§ About this task
Among the lines below, restate word for word only those from the line with "Open the 代理人連携 agent icon" through the line with "Click Okzhetpes (F) team name in scoreboard", with both end lines kept.

━━ Supplied material ━━

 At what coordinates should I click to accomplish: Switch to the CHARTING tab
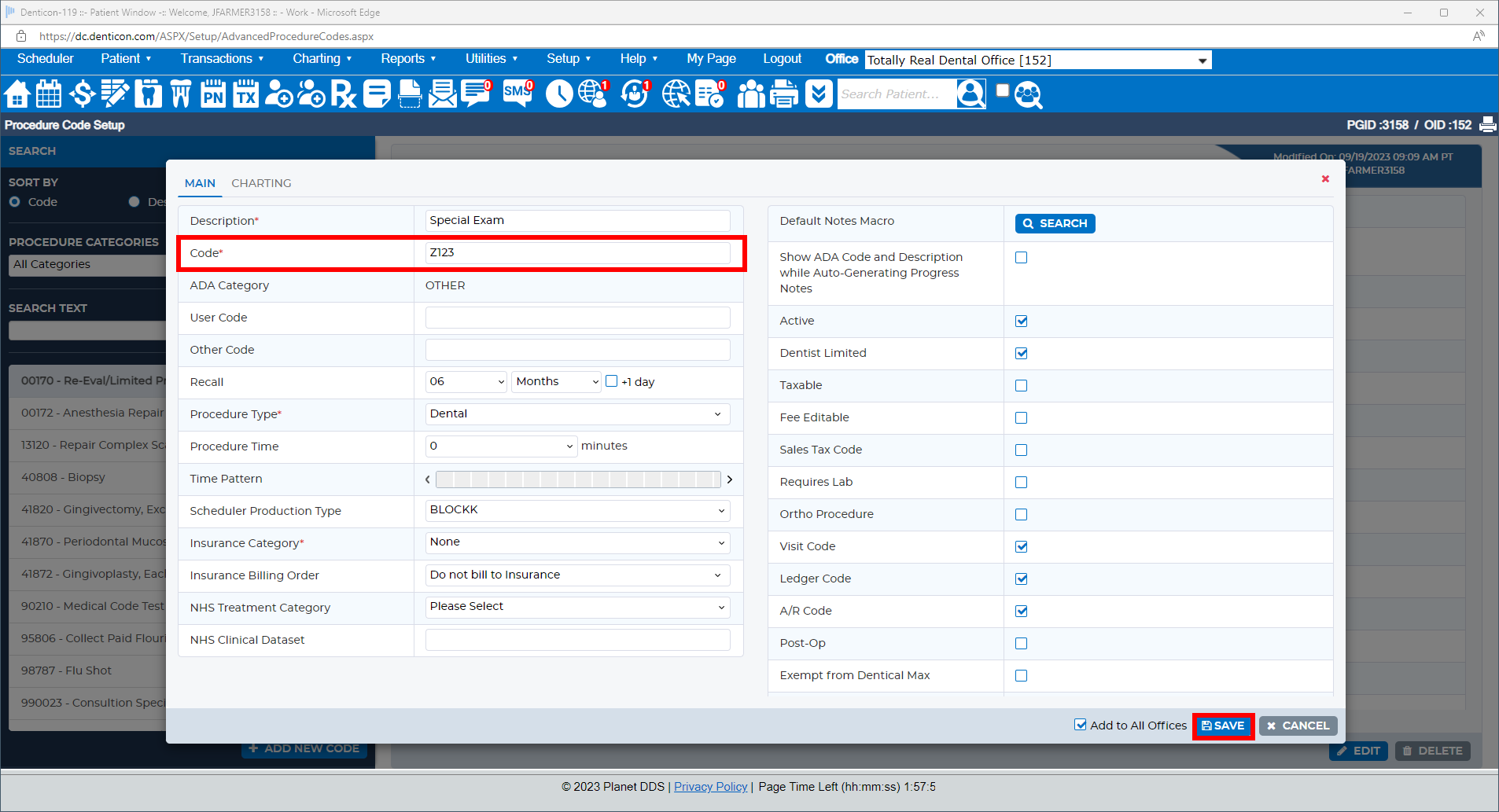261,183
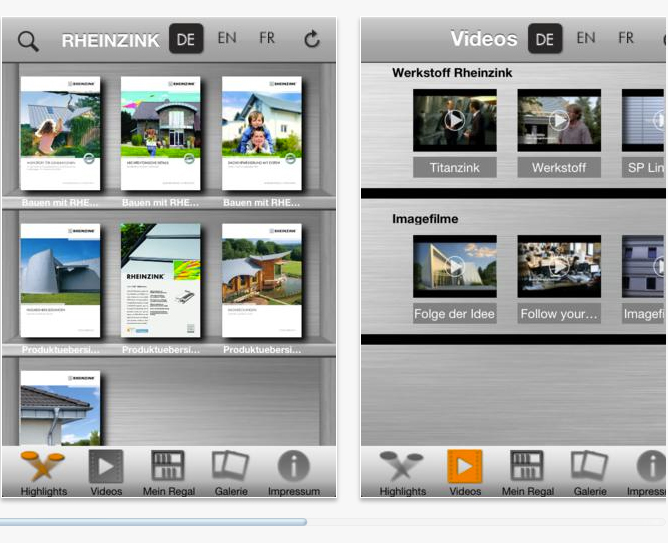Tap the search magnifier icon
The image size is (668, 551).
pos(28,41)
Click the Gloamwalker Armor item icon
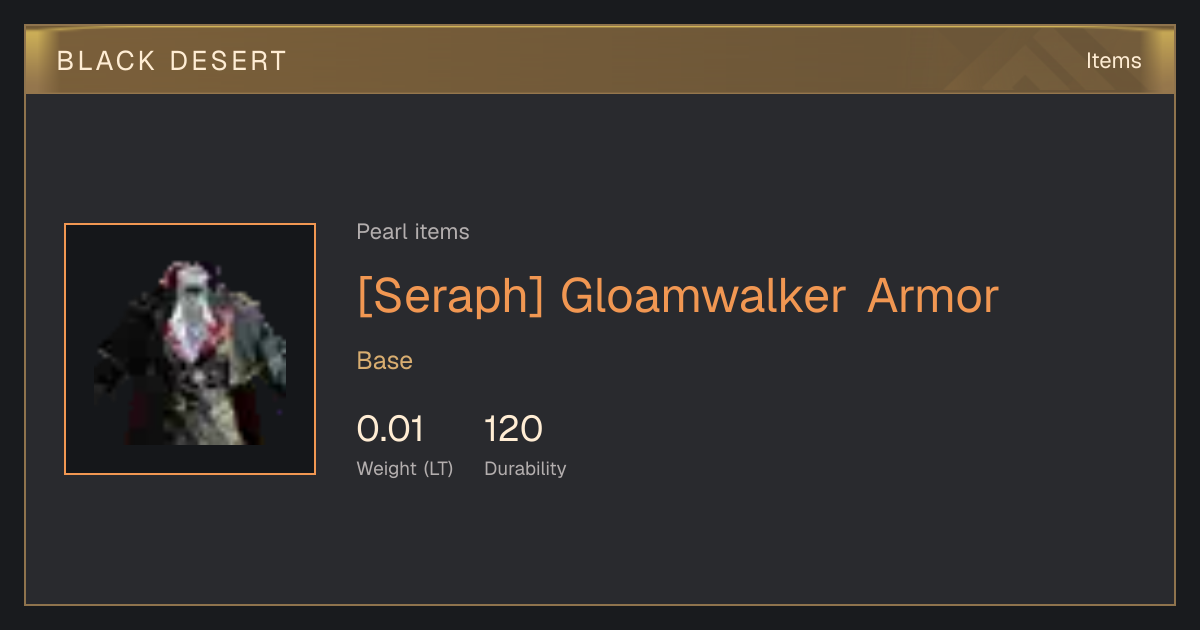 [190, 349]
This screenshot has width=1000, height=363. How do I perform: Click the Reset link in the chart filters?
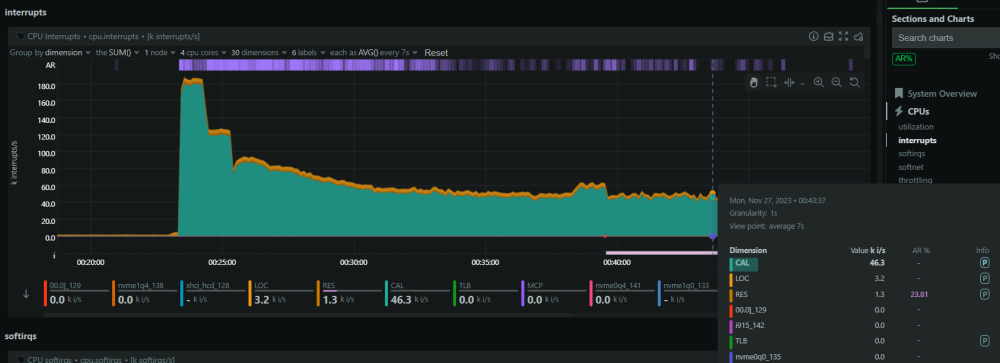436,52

━━━
━━ Supplied material ━━

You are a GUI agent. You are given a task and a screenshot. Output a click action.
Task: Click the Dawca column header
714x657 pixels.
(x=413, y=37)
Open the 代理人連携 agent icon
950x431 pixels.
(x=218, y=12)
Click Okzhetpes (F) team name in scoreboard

━━━
━━ Supplied material ━━

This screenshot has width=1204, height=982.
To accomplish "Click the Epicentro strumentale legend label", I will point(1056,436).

━━━

§ Solution to this problem
Open the 代理人連携 agent icon
950x431 pixels.
(x=218, y=12)
Click Okzhetpes (F) team name in scoreboard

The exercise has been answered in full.